Set task
Copy out only the lines of the records starting at the line that contains "1325x630 pixels." and ending at the line that contains "(x=125, y=132)", both of those lines included and requests kept as they are. Multiply each coordinate in the answers by 0.8, rounding to whole numbers with halves rounded up.

Data
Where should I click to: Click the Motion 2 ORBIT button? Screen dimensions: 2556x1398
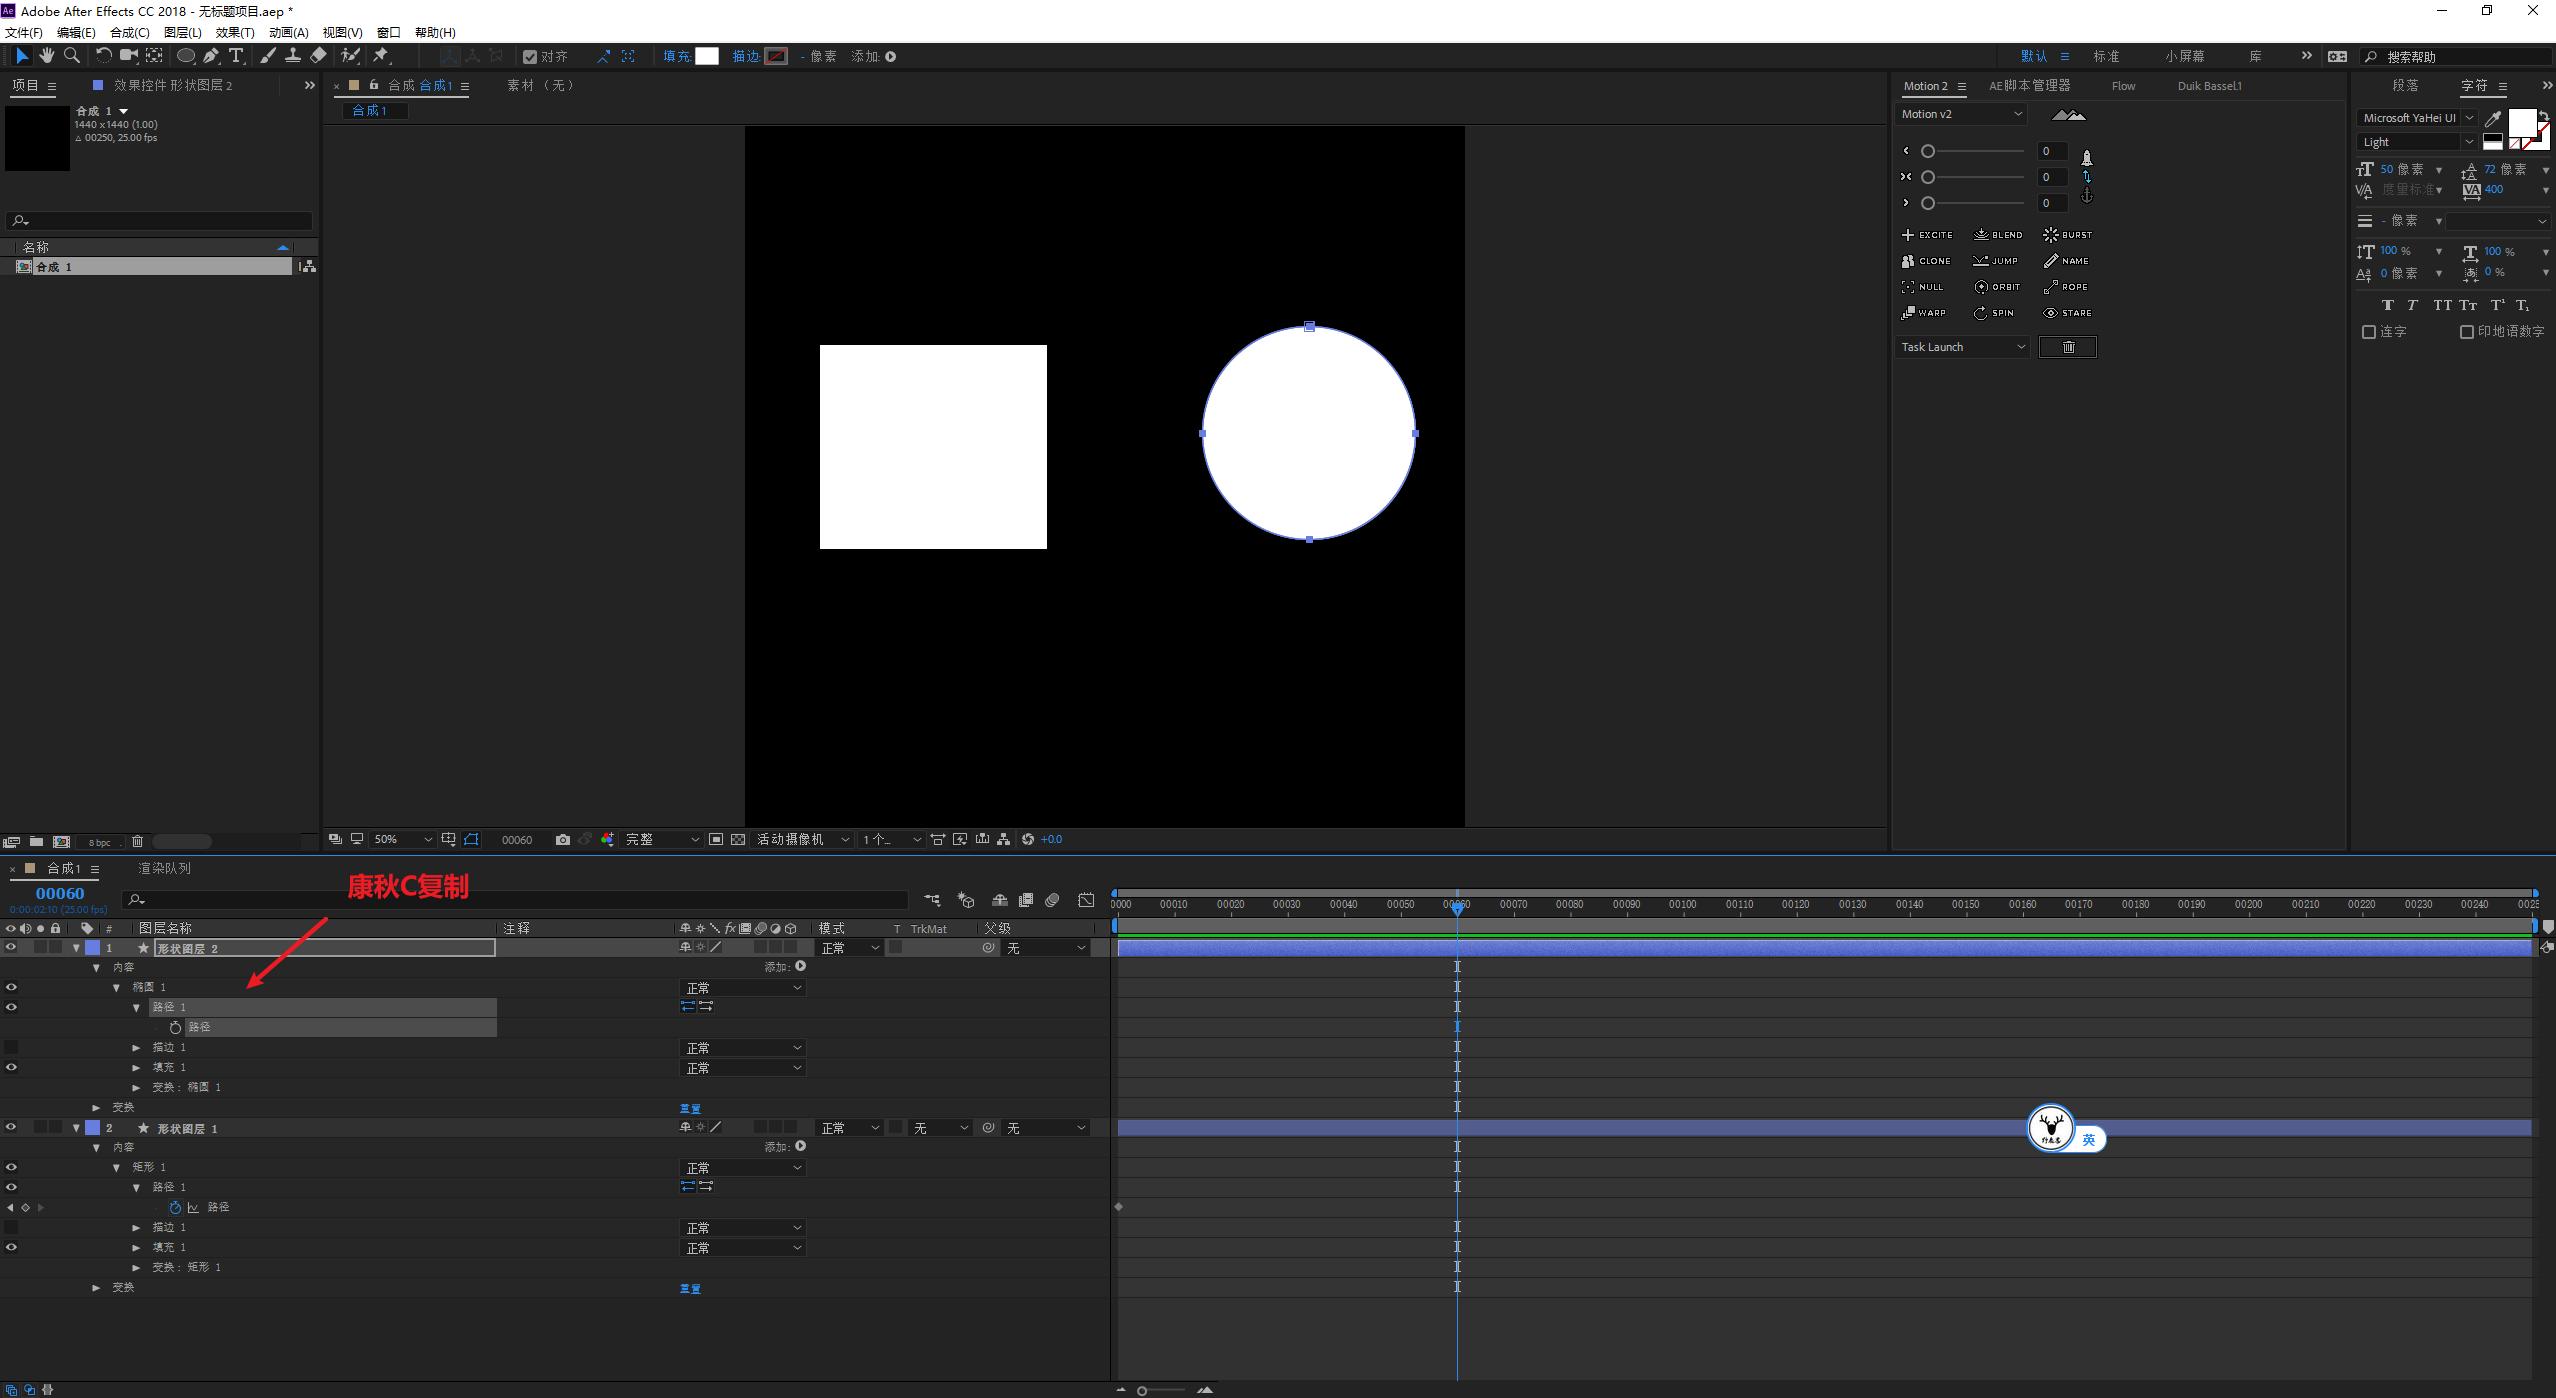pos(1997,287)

...

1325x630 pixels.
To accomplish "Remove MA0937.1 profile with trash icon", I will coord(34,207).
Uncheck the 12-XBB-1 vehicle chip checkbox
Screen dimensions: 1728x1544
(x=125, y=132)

The answer
1325x630 pixels.
To accomplish "Remove MA0937.1 profile with trash icon", I will coord(27,166).
Uncheck the 12-XBB-1 vehicle chip checkbox
Screen dimensions: 1728x1544
(x=100, y=106)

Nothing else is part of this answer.